===== Source information =====

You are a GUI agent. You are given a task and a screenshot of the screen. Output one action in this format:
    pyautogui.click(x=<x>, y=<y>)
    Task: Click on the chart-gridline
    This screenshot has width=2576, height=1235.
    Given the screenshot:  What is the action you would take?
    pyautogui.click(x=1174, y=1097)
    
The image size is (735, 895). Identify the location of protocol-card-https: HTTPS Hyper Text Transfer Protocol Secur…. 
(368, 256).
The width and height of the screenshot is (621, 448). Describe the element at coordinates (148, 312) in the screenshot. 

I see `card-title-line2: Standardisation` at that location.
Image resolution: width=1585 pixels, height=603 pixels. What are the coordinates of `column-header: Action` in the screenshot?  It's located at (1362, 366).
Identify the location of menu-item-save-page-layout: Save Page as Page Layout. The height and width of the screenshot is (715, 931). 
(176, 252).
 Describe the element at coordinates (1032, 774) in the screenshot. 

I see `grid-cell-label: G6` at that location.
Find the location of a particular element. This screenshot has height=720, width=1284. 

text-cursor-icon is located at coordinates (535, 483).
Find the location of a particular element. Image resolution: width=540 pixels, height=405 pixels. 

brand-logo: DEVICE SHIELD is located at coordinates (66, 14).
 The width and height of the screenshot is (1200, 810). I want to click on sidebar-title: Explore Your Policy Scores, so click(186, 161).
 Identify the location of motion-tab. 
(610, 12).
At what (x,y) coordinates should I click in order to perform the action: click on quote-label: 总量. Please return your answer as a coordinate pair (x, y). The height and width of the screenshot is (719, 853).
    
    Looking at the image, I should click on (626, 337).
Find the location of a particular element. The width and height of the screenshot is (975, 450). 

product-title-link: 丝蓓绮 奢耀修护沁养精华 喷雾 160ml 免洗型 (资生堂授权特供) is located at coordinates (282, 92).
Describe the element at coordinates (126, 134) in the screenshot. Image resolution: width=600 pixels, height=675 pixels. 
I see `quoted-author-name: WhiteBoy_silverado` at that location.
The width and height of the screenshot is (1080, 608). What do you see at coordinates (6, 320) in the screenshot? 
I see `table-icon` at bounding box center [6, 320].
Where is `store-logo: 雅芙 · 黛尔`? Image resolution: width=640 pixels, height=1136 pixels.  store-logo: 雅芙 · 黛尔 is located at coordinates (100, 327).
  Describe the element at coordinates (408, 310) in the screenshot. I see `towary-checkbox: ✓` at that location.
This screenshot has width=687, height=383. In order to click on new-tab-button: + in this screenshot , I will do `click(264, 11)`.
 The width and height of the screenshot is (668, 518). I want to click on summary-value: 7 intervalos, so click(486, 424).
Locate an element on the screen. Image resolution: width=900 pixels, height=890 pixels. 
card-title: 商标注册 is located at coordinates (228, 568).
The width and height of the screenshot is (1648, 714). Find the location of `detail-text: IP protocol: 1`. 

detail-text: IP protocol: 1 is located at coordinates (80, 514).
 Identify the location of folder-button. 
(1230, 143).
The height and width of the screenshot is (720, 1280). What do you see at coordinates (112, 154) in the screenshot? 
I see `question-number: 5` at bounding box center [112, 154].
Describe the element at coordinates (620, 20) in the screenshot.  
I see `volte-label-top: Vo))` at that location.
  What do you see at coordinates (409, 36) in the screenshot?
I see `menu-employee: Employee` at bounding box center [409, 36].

=====

- _Prompt_
Set out every line of the material above as a JSON list of strings, with one string for each line and blank lines omitted.

- _Your response_
[
  "You are a GUI agent. You are given a task and a screenshot of the screen. Output one action in this format:",
  "    pyautogui.click(x=<x>, y=<y>)",
  "    Task: Click on the chart-gridline",
  "    This screenshot has width=2576, height=1235.",
  "    Given the screenshot:  What is the action you would take?",
  "    pyautogui.click(x=1174, y=1097)",
  "The image size is (735, 895). Identify the location of protocol-card-https: HTTPS Hyper Text Transfer Protocol Secur…. ",
  "(368, 256).",
  "The width and height of the screenshot is (621, 448). Describe the element at coordinates (148, 312) in the screenshot. ",
  "I see `card-title-line2: Standardisation` at that location.",
  "Image resolution: width=1585 pixels, height=603 pixels. What are the coordinates of `column-header: Action` in the screenshot?  It's located at (1362, 366).",
  "Identify the location of menu-item-save-page-layout: Save Page as Page Layout. The height and width of the screenshot is (715, 931). ",
  "(176, 252).",
  " Describe the element at coordinates (1032, 774) in the screenshot. ",
  "I see `grid-cell-label: G6` at that location.",
  "Find the location of a particular element. This screenshot has height=720, width=1284. ",
  "text-cursor-icon is located at coordinates (535, 483).",
  "Find the location of a particular element. Image resolution: width=540 pixels, height=405 pixels. ",
  "brand-logo: DEVICE SHIELD is located at coordinates (66, 14).",
  " The width and height of the screenshot is (1200, 810). I want to click on sidebar-title: Explore Your Policy Scores, so click(186, 161).",
  " Identify the location of motion-tab. ",
  "(610, 12).",
  "At what (x,y) coordinates should I click in order to perform the action: click on quote-label: 总量. Please return your answer as a coordinate pair (x, y). The height and width of the screenshot is (719, 853).",
  "    Looking at the image, I should click on (626, 337).",
  "Find the location of a particular element. The width and height of the screenshot is (975, 450). ",
  "product-title-link: 丝蓓绮 奢耀修护沁养精华 喷雾 160ml 免洗型 (资生堂授权特供) is located at coordinates (282, 92).",
  "Describe the element at coordinates (126, 134) in the screenshot. Image resolution: width=600 pixels, height=675 pixels. ",
  "I see `quoted-author-name: WhiteBoy_silverado` at that location.",
  "The width and height of the screenshot is (1080, 608). What do you see at coordinates (6, 320) in the screenshot? ",
  "I see `table-icon` at bounding box center [6, 320].",
  "Where is `store-logo: 雅芙 · 黛尔`? Image resolution: width=640 pixels, height=1136 pixels.  store-logo: 雅芙 · 黛尔 is located at coordinates (100, 327).",
  "  Describe the element at coordinates (408, 310) in the screenshot. I see `towary-checkbox: ✓` at that location.",
  "This screenshot has width=687, height=383. In order to click on new-tab-button: + in this screenshot , I will do `click(264, 11)`.",
  " The width and height of the screenshot is (668, 518). I want to click on summary-value: 7 intervalos, so click(486, 424).",
  "Locate an element on the screen. Image resolution: width=900 pixels, height=890 pixels. ",
  "card-title: 商标注册 is located at coordinates (228, 568).",
  "The width and height of the screenshot is (1648, 714). Find the location of `detail-text: IP protocol: 1`. ",
  "detail-text: IP protocol: 1 is located at coordinates (80, 514).",
  " Identify the location of folder-button. ",
  "(1230, 143).",
  "The height and width of the screenshot is (720, 1280). What do you see at coordinates (112, 154) in the screenshot? ",
  "I see `question-number: 5` at bounding box center [112, 154].",
  "Describe the element at coordinates (620, 20) in the screenshot.  ",
  "I see `volte-label-top: Vo))` at that location.",
  "  What do you see at coordinates (409, 36) in the screenshot?",
  "I see `menu-employee: Employee` at bounding box center [409, 36]."
]